Personal values affect advertisement success

Research has shown that promotional messages tend to be evaluated more favorably when they are consistent with consumers' values, said Kareklas. For example, independent, Western cultures that tend to emphasize autonomy and individualism respond more favorably to ads that emphasize personal welfare. Consumers from interdependent cultures, such as East Asian and Latin American countries, prefer ads that emphasize collective welfare.

However, research shows that egoistic and altruistic considerations coexist within all individuals. Therefore, advertising claims focusing on egoistic/altruistic concerns can make consumers aware of their underlying values, thus increasing the effectiveness of promotional messages, he said.

The researchers conducted a three-part study to test their premise. The results of the first two studies suggested that consumers' organic product purchases may be influenced by both egoistic and altruistic considerations.

A key finding was that consumers are more influenced by altruistic concerns when considering the purchase of green/organic products compared to conventional products.

In a third study, the researchers tested the effectiveness of various advertising treatments promoting a fictitious new brand of organic meat called "Gold Standard." The ads emphasized personal health, nutritional value, taste, cleaner water, humane treatment of livestock, community support and a combination of these egoistic and altruistic claims.
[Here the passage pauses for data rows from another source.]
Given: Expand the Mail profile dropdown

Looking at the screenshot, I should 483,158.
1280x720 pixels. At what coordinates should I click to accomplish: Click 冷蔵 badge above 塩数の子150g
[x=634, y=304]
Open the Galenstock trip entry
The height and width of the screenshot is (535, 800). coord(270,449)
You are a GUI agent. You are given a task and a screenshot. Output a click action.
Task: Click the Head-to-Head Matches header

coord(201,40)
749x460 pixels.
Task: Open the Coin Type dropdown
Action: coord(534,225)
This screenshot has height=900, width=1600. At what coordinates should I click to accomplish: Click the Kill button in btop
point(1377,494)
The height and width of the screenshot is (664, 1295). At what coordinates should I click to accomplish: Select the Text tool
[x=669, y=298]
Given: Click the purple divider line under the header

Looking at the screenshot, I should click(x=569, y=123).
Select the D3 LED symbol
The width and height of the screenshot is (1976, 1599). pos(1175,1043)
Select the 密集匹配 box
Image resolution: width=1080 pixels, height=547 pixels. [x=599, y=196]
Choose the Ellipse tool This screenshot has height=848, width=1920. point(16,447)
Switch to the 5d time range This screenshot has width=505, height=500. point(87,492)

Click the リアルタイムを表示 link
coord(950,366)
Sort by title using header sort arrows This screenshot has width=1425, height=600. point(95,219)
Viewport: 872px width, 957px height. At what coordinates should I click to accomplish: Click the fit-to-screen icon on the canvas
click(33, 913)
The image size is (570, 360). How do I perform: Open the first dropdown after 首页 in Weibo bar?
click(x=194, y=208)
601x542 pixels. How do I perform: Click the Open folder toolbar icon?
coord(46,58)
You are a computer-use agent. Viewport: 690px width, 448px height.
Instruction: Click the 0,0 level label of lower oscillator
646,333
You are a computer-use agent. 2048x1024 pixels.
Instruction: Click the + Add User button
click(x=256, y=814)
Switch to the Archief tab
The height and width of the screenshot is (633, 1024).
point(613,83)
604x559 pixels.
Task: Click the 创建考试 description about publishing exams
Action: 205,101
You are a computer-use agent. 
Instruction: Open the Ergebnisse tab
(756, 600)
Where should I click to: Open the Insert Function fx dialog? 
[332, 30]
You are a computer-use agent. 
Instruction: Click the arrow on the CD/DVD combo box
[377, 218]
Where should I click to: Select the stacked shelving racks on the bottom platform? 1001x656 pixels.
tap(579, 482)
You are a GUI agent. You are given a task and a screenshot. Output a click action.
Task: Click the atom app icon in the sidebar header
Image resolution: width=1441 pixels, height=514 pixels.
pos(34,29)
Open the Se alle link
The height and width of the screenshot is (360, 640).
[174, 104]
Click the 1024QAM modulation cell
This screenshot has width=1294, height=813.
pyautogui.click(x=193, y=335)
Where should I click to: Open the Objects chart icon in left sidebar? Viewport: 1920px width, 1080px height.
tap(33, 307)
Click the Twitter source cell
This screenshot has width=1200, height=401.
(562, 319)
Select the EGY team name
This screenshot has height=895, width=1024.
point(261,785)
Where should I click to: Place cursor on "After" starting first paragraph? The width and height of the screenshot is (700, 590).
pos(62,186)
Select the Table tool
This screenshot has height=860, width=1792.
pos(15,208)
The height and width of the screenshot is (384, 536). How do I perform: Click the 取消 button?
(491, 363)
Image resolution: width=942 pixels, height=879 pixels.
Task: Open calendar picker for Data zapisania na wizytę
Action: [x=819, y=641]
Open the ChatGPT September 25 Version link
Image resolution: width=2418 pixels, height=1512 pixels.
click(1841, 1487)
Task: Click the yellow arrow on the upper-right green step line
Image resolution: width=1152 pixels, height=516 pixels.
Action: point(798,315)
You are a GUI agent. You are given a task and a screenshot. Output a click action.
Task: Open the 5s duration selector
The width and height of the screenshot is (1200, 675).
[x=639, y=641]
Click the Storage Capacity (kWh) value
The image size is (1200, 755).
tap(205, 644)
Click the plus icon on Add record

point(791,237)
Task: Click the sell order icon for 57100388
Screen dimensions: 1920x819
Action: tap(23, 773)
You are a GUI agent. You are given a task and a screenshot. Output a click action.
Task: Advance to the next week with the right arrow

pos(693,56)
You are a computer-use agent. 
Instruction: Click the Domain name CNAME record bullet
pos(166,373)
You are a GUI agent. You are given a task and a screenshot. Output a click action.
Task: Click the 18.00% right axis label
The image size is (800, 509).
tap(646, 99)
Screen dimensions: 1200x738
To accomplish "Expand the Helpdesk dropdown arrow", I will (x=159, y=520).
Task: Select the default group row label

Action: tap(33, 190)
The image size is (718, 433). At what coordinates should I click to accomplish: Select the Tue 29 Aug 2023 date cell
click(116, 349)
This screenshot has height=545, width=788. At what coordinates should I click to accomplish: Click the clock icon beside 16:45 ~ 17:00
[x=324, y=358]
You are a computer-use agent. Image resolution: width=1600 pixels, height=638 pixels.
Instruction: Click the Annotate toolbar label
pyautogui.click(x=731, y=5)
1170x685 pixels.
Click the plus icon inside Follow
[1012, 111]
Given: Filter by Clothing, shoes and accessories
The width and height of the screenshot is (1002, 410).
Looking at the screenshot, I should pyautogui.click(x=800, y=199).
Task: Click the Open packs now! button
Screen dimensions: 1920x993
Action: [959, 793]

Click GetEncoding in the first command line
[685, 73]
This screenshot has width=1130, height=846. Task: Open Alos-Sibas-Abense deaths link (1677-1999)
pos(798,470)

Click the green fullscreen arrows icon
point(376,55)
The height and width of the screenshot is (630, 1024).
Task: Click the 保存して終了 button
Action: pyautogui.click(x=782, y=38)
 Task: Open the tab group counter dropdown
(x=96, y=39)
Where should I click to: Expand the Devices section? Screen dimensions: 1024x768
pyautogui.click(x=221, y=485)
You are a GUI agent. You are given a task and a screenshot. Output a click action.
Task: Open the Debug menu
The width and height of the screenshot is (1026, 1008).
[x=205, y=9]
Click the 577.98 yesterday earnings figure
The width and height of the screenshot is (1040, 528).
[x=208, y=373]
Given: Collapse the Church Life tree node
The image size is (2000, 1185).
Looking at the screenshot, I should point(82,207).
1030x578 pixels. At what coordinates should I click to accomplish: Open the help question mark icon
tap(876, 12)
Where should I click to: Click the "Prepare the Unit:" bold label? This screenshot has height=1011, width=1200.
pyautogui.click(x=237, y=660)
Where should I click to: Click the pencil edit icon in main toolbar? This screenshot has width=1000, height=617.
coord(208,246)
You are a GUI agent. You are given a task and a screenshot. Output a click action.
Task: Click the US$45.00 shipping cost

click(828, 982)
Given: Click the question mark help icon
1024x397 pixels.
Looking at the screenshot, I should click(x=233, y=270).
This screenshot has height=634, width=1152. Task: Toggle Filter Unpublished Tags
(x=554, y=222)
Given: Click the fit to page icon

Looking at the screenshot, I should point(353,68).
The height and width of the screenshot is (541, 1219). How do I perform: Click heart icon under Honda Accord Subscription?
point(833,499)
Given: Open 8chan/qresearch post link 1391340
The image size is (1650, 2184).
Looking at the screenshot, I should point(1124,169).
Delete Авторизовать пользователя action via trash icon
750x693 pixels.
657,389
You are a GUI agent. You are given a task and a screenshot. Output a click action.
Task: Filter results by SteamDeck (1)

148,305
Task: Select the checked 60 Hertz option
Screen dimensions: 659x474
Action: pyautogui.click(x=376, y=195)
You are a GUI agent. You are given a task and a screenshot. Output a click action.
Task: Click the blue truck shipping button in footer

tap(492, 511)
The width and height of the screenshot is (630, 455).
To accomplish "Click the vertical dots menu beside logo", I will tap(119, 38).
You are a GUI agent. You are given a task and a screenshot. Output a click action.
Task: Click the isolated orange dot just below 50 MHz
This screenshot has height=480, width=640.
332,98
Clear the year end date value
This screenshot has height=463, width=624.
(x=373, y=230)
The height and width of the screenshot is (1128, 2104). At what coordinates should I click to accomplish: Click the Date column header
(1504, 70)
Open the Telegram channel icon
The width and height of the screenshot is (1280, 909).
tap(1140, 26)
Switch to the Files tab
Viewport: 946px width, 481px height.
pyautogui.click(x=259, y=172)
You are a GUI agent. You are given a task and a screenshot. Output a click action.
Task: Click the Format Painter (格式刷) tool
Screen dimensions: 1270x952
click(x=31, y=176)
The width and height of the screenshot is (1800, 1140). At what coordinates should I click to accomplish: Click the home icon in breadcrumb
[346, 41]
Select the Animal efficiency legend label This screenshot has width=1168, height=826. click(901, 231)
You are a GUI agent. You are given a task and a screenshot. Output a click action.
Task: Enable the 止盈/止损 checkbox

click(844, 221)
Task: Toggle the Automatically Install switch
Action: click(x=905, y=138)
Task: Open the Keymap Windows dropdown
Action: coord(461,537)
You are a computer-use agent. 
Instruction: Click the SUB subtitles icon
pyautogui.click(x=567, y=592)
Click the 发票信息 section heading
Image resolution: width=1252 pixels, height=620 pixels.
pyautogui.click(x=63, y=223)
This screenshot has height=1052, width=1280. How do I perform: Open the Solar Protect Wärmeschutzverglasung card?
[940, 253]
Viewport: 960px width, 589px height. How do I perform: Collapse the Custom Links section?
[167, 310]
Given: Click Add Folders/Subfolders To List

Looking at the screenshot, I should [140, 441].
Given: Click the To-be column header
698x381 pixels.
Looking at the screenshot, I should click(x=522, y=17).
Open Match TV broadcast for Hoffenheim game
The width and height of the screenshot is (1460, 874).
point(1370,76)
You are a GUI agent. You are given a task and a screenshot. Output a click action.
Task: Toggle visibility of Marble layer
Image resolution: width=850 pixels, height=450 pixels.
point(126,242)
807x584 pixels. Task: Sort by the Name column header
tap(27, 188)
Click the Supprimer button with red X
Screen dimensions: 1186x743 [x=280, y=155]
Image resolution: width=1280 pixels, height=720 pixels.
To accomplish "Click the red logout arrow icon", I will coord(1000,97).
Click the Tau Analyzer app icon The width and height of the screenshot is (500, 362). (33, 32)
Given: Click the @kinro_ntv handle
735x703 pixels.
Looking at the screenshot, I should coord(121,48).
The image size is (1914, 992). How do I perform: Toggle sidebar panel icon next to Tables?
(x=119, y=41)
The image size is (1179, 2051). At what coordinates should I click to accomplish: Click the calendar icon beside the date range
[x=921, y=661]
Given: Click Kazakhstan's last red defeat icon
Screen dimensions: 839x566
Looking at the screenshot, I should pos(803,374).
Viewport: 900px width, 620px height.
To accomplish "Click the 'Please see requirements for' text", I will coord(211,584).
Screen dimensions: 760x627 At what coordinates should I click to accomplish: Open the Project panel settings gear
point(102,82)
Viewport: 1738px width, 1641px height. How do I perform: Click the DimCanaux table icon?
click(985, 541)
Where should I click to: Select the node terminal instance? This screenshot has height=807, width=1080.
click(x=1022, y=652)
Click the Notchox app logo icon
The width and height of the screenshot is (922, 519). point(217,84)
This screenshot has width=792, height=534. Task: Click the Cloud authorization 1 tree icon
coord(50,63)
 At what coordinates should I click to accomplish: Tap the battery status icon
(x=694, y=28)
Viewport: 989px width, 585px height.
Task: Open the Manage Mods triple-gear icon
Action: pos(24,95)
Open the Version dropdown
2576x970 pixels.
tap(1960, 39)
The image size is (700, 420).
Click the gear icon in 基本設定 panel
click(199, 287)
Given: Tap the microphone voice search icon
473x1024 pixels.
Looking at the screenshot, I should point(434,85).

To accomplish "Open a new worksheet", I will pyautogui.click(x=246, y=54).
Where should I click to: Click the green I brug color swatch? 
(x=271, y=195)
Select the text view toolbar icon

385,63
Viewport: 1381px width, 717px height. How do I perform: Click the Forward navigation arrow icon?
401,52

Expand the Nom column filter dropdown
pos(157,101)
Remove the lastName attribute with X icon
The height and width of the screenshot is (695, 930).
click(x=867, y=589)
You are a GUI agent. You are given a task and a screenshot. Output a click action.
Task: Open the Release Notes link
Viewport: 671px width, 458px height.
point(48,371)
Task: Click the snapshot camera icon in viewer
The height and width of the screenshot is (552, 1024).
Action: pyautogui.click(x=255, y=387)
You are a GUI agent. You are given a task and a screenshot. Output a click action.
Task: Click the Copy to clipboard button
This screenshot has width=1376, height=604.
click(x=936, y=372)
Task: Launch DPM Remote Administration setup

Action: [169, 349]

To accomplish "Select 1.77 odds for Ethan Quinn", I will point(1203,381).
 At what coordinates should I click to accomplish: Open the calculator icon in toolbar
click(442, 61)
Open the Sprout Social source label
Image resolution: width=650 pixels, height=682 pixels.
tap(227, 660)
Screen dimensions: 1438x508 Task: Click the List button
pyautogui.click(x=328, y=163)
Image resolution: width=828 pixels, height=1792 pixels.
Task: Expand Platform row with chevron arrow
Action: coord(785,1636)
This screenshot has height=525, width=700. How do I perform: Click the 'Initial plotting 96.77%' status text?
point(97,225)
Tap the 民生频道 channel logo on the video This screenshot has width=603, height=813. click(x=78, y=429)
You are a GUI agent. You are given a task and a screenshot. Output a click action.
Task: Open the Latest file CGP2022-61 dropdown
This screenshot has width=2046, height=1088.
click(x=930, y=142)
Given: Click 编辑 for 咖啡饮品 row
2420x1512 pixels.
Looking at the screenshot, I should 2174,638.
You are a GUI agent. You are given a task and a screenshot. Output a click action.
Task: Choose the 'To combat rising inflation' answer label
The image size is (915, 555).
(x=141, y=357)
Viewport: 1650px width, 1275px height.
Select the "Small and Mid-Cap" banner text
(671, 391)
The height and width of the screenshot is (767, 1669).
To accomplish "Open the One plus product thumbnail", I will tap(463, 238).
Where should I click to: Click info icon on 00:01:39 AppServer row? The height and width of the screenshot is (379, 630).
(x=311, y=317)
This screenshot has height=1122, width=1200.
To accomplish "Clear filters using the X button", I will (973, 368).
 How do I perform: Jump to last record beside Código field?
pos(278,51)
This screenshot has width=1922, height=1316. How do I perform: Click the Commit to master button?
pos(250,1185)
"We found that the ad featuring both egoistic and altruistic appeals produced more favorable attitudes toward the brand and company and greater purchase intentions," said Kareklas.

Tips for "green" strategists

These results provide an important theoretical foundation that helps explain why and how specific organic food attitudes and purchase intentions vary among individuals.

"It's important to view consumers' organic food perceptions and buying tendencies in relation to self-concept," said Kareklas. "Unlike previous research that often views the two self-views to be mutually exclusive and competing, we find that the goals of the independent and interdependent view of the self are complimentary influences in the context of organic/green purchase considerations."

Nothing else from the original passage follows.